A pedido do Ministério Público português, 416 imóveis do Grupo Espírito Santo (GES) foram arrestados no Brasil, revela um acórdão citado pelo “Correio da Manhã” este domingo que nomeia Ricardo Salgado e José Manuel Espírito Santo, ex-administrador do GES, como principais suspeitos.

Trata-se de um acórdão do Superior Tribunal de Justiça (STJ) do Brasil, que está ligado a um recurso apresentado pela Property Brasil, antiga Espírito Santo Property Brasil, onde a empresa pediu o levantamento do arresto dos imóveis. “Há justo receio de delapidação patrimonial, como forma de [o GES] evitar as responsabilidades perseguidas pela Justiça portuguesa”, pelo que os imóveis foram arrestados, não se sabendo qual é o valor estimado dos ativos.

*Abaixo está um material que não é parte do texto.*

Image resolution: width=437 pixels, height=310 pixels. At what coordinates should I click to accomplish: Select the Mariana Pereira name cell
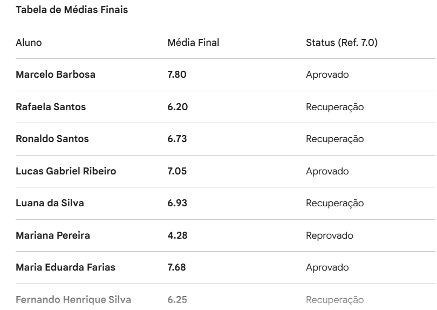tap(53, 235)
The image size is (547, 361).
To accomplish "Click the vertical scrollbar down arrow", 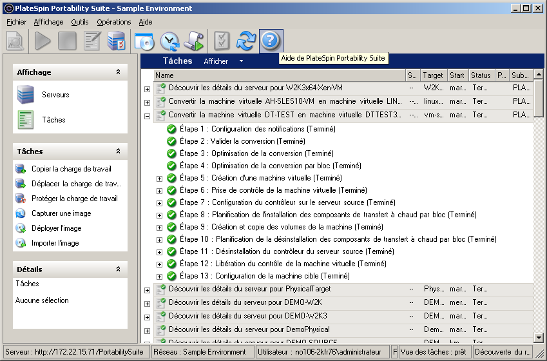I will [x=539, y=338].
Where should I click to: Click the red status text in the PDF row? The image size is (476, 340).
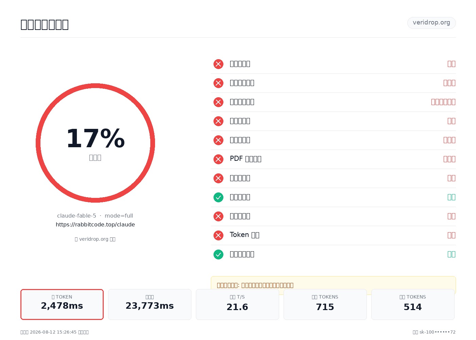(x=449, y=159)
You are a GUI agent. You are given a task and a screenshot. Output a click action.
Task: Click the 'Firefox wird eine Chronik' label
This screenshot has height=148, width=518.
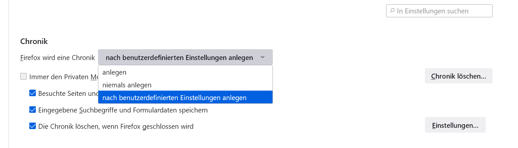tap(58, 58)
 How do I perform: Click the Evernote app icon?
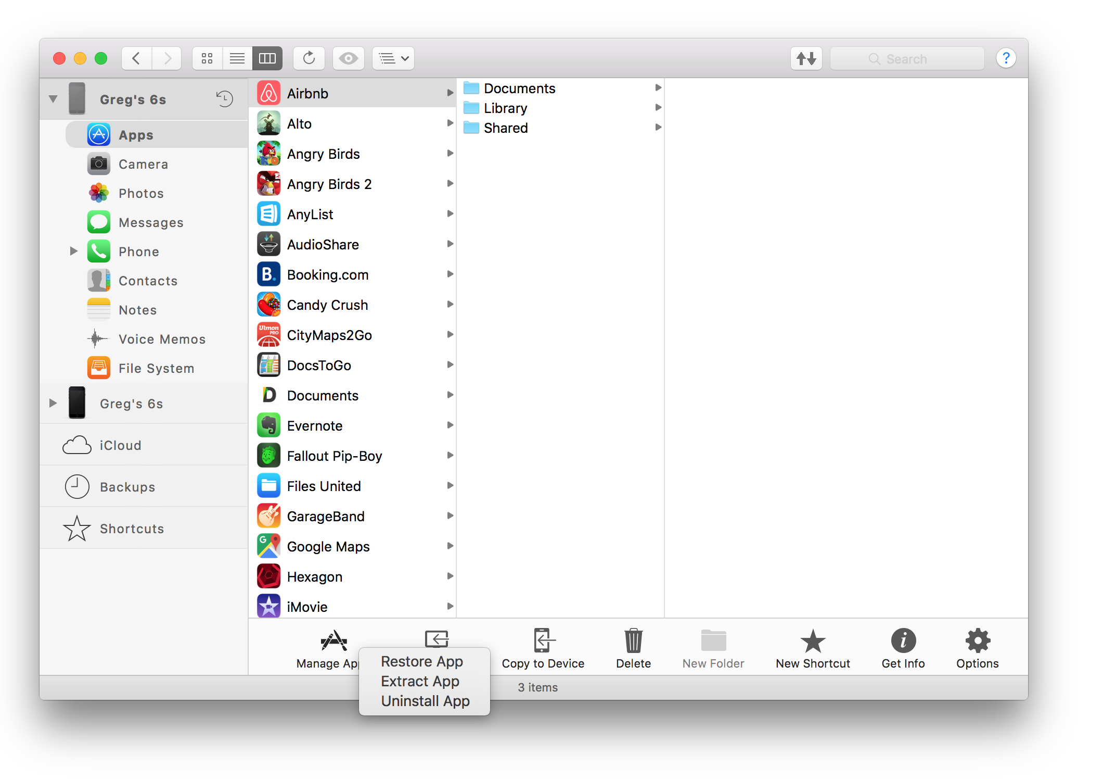point(270,425)
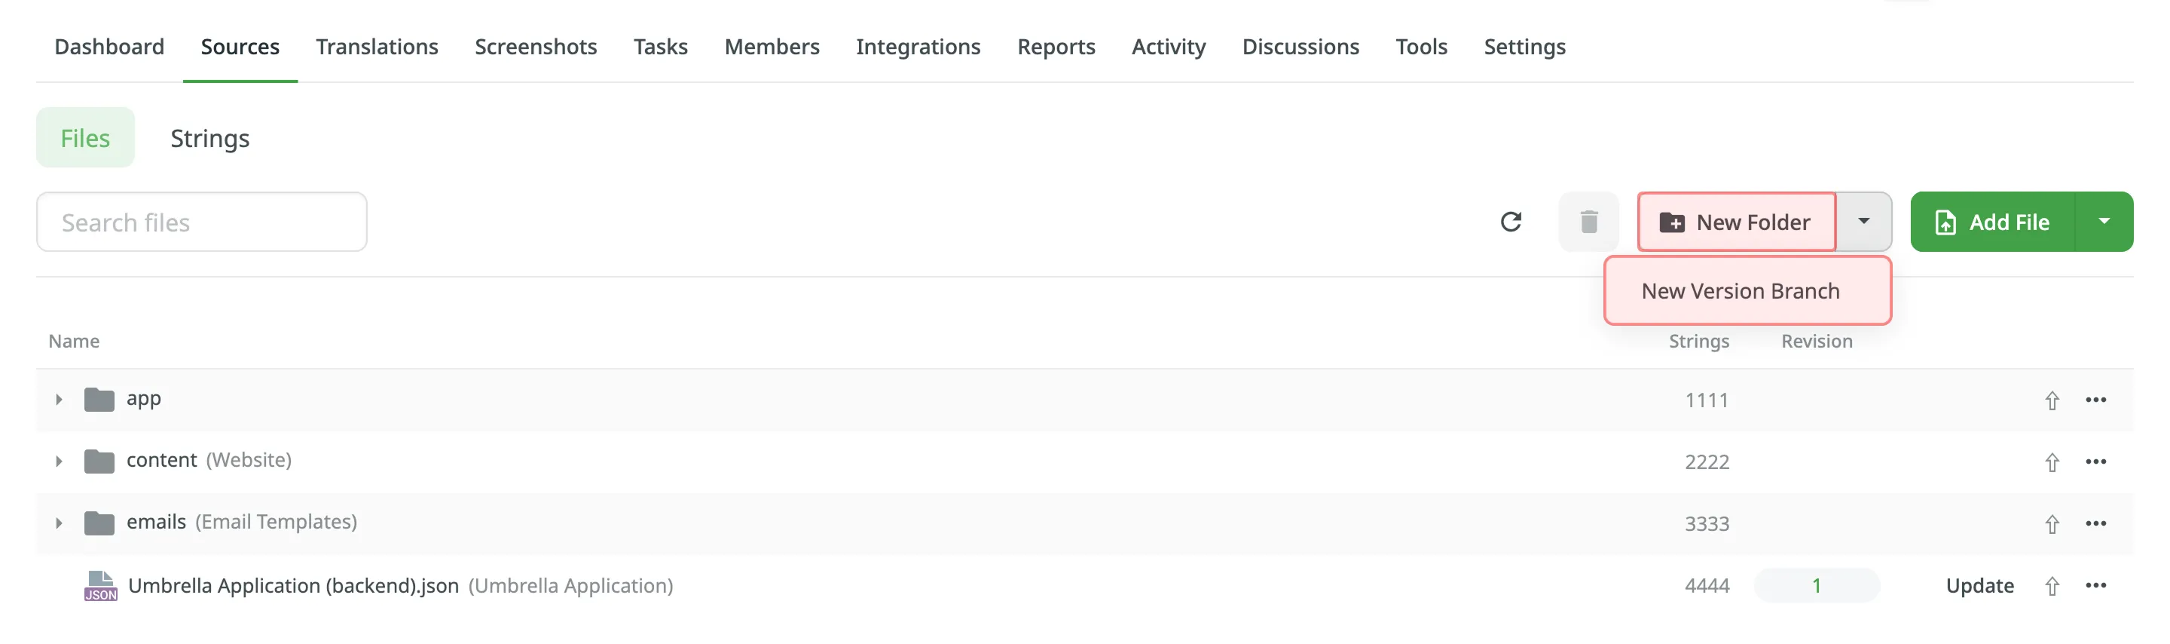The height and width of the screenshot is (644, 2170).
Task: Switch to the Strings sub-tab
Action: [x=210, y=138]
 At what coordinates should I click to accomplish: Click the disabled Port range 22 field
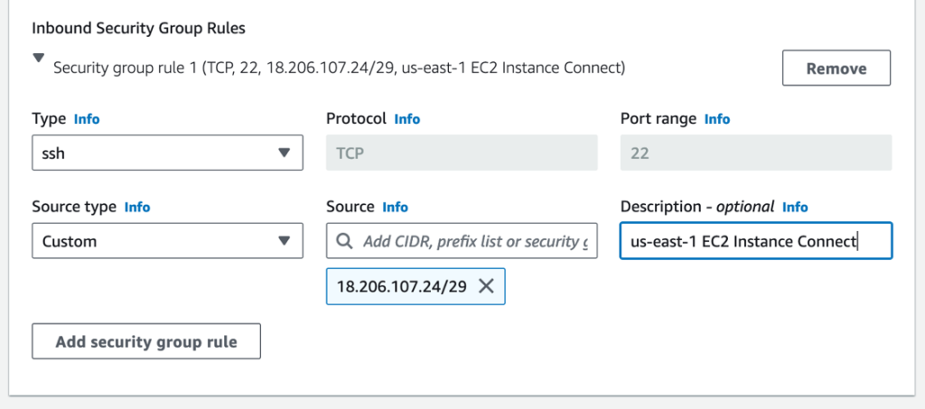(x=755, y=153)
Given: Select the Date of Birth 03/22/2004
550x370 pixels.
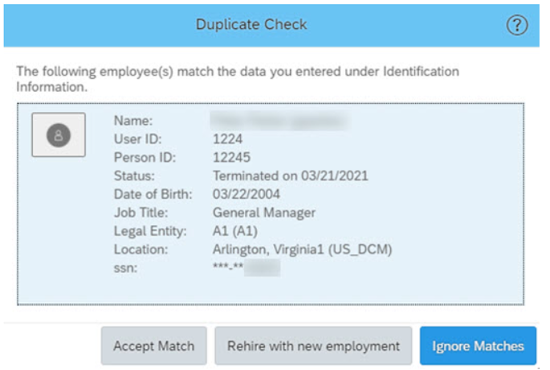Looking at the screenshot, I should [246, 194].
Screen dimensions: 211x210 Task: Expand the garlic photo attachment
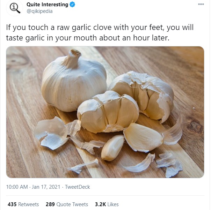click(105, 112)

“O arcabouço probatório reunido até ao momento, e remetido pelo Estado requerente [Portugal] traz indícios suficientes de prática de delitos, imputando aos investigados fatos que são previstos aqui e lá como crimes”, refere a Justiça brasileira, no caso relacionado com o esquema de financiamento das empresas do grupo através de emissões de dívida.

Todos os factos investigados em Portugal estão sendo atribuídos a Ricardo Espírito Santo Silva Salgado e a José Manuel Pinheiro Espírito Santo, entre outros, em decorrência da fraude praticada por meio das subsidiárias e holdings do GES, notadamente a Rioforte Investments”, pode ler-se no acórdão.